Exercise instructions = Edit the records from the line containing "Task: Select the person icon above 网上办事大厅" through the line containing "tap(12, 12)", swapping "hamburger" for "side" and keeping the rest unchanged. Return only those lines.

+++ Input rows +++

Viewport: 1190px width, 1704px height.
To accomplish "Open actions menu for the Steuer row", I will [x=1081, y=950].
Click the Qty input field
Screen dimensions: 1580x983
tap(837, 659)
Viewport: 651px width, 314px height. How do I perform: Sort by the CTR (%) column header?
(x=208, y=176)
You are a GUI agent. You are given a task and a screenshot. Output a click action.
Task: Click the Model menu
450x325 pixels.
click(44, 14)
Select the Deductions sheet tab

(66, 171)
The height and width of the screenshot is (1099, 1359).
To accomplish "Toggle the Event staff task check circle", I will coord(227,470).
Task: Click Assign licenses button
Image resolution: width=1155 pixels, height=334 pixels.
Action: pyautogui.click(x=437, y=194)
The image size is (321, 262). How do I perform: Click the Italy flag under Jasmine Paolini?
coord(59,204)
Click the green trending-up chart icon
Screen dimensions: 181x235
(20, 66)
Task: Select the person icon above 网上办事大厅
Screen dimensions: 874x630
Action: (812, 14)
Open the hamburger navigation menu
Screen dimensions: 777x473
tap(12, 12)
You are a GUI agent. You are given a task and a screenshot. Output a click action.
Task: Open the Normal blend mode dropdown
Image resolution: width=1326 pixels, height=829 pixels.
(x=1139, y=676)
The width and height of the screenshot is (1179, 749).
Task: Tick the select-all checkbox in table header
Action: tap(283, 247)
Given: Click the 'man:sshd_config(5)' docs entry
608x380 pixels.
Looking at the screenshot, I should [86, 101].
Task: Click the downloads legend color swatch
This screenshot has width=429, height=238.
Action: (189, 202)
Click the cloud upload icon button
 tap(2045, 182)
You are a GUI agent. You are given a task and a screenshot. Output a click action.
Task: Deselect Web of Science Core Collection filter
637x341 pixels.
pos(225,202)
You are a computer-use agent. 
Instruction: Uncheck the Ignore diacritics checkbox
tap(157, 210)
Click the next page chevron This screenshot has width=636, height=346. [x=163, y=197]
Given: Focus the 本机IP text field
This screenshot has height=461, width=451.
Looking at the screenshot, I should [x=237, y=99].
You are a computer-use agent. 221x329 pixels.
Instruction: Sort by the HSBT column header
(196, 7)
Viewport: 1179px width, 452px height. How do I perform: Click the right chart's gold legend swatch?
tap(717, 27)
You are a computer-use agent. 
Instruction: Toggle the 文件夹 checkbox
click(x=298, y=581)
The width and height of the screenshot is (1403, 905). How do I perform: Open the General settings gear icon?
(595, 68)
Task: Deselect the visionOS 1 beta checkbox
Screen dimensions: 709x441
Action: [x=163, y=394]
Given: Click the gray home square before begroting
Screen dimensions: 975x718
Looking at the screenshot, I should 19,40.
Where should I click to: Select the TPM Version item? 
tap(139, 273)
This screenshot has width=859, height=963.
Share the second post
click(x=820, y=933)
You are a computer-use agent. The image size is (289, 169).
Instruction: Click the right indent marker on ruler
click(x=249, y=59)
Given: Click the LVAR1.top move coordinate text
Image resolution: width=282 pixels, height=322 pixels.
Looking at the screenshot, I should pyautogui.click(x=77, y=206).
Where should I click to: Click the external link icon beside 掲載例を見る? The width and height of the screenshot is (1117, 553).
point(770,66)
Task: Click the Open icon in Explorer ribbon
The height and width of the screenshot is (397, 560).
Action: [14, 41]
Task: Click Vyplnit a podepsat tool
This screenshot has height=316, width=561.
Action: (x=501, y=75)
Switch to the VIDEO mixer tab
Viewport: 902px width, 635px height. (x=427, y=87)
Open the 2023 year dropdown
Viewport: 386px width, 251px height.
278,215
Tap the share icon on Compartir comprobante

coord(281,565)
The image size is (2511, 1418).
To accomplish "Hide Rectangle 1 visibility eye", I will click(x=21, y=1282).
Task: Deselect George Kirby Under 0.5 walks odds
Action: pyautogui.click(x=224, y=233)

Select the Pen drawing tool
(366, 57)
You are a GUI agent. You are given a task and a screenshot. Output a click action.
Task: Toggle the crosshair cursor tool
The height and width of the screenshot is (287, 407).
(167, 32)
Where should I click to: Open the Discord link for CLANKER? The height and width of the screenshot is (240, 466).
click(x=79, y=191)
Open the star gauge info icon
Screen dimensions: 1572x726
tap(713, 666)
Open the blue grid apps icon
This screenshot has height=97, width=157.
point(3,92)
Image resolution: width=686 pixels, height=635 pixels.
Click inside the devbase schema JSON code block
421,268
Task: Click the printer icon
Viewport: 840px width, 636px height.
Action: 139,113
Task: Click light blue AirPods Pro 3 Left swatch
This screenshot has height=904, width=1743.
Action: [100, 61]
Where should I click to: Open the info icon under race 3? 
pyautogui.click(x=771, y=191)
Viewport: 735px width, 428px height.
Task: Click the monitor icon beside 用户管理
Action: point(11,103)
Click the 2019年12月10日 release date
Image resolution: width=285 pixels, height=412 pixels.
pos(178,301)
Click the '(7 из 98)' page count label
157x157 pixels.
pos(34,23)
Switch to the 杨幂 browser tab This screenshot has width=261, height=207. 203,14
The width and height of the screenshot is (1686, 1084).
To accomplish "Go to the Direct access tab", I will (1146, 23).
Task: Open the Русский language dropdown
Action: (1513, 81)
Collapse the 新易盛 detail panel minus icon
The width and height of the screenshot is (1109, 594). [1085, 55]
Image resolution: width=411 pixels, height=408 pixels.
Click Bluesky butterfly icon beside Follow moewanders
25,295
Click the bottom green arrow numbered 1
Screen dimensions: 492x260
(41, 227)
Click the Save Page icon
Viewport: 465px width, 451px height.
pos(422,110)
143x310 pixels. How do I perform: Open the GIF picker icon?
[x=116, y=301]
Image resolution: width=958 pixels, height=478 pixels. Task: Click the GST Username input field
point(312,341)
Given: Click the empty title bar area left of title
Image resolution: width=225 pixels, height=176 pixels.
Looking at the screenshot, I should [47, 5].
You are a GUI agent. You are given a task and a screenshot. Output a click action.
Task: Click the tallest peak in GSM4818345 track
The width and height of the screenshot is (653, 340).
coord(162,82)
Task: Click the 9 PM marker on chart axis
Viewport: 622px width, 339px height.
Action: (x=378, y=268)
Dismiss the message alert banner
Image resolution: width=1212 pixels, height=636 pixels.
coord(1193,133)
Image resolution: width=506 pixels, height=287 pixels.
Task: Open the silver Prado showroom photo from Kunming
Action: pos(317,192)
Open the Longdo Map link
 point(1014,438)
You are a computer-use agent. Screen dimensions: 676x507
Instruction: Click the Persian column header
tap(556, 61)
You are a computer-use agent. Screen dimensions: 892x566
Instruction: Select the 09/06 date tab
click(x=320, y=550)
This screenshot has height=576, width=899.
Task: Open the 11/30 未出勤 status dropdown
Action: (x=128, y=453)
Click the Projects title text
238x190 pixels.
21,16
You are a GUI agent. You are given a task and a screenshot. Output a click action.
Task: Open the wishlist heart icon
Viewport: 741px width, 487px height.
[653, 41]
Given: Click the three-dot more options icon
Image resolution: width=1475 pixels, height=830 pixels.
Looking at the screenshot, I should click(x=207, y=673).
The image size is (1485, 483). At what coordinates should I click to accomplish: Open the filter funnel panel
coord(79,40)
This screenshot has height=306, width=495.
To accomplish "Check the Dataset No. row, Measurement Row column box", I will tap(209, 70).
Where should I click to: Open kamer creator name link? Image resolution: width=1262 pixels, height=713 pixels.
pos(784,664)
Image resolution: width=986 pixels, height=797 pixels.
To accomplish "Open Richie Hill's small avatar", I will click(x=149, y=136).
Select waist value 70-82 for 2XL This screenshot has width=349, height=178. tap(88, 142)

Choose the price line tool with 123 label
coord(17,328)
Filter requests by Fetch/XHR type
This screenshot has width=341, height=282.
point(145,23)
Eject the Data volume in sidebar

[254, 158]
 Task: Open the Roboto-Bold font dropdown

+++

Solution to this task =
Task: Select the person icon above 网上办事大厅
Screen dimensions: 874x630
Action: (812, 14)
Open the side navigation menu
Screen dimensions: 777x473
tap(12, 12)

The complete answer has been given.